Malicious Browser Extensions Target Meta Business Accounts
Cybersecurity researchers have identified two campaigns using fake browser extensions to hijack Meta Business accounts. The extensions, disguised as legitimate tools for Facebook and Instagram verification and ad optimization, steal session cookies and credentials. The attackers target Meta advertisers to sell hijacked accounts on underground forums or repurpose them for further malicious activities. The campaigns are linked to Vietnamese-speaking threat actors and exploit legitimate cloud services and the Chrome Web Store. The first campaign involves fake 'Meta Verified' extensions named SocialMetrics Pro, distributed via malicious ads and fake websites. The second campaign uses rogue Chrome extensions disguised as AI-powered ad optimization tools, including Madgicx Plus and Meta Ads SuperTool. Both campaigns aim to steal sensitive data and compromise Meta Business accounts.

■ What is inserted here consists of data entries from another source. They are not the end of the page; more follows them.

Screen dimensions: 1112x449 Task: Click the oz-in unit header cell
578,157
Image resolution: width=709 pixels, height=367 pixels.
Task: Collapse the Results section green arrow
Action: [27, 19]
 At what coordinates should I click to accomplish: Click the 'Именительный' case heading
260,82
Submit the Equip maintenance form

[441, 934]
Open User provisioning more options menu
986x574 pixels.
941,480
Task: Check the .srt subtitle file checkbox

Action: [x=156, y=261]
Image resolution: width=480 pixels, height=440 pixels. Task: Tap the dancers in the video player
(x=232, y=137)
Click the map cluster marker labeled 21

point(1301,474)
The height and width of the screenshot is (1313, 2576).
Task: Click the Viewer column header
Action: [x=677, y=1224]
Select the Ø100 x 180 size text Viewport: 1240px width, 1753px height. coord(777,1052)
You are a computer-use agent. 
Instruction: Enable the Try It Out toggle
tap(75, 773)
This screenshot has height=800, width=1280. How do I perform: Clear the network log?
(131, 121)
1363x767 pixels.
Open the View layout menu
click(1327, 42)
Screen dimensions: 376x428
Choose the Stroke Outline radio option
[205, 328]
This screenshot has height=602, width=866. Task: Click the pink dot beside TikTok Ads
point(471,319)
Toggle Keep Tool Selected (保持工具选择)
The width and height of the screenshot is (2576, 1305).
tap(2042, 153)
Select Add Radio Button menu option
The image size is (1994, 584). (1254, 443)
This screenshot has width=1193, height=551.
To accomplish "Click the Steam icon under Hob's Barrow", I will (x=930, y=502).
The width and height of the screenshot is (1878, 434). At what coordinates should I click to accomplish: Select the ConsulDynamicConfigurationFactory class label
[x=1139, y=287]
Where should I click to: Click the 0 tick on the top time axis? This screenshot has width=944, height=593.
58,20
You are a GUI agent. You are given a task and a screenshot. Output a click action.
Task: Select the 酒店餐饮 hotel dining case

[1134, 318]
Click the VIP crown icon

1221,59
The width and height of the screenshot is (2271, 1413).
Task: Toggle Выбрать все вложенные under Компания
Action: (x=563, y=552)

Axios and Direct Send Abuse in Microsoft 365 Phishing Campaigns
Threat actors are exploiting HTTP client tools like Axios and Microsoft's Direct Send feature to create highly efficient phishing campaigns targeting Microsoft 365 environments. These attacks, which began in July 2025, initially targeted executives and managers in finance, healthcare, and manufacturing sectors, but have since expanded to all users. The campaigns use compensation-themed lures to trick recipients into revealing credentials and bypassing multi-factor authentication (MFA). The abuse of Axios has surged, accounting for 24.44% of all flagged user agent activity from June to August 2025. The attacks leverage Axios to intercept, modify, and replay HTTP requests, capturing session tokens or MFA codes in real-time. This method allows attackers to bypass traditional security defenses and conduct phishing operations at an unprecedented scale. Additionally, a phishing-as-a-service (PhaaS) offering called Salty 2FA has been discovered, which steals Microsoft login credentials and sidesteps MFA by simulating various authentication methods. Salty 2FA uses advanced features such as subdomain rotation, dynamic corporate branding, and sophisticated evasion tactics to enhance its phishing campaigns. It also abuses legitimate platforms to stage initial attacks and uses Cloudflare Turnstile for secure CAPTCHA replacement. Salty2FA campaigns have been active since late July 2025 and continue to this day, generating dozens of fresh analysis sessions daily. The campaigns target industries including finance, healthcare, government, logistics, energy, IT consulting, education, construction, telecom, chemicals, industrial manufacturing, real estate, and consulting.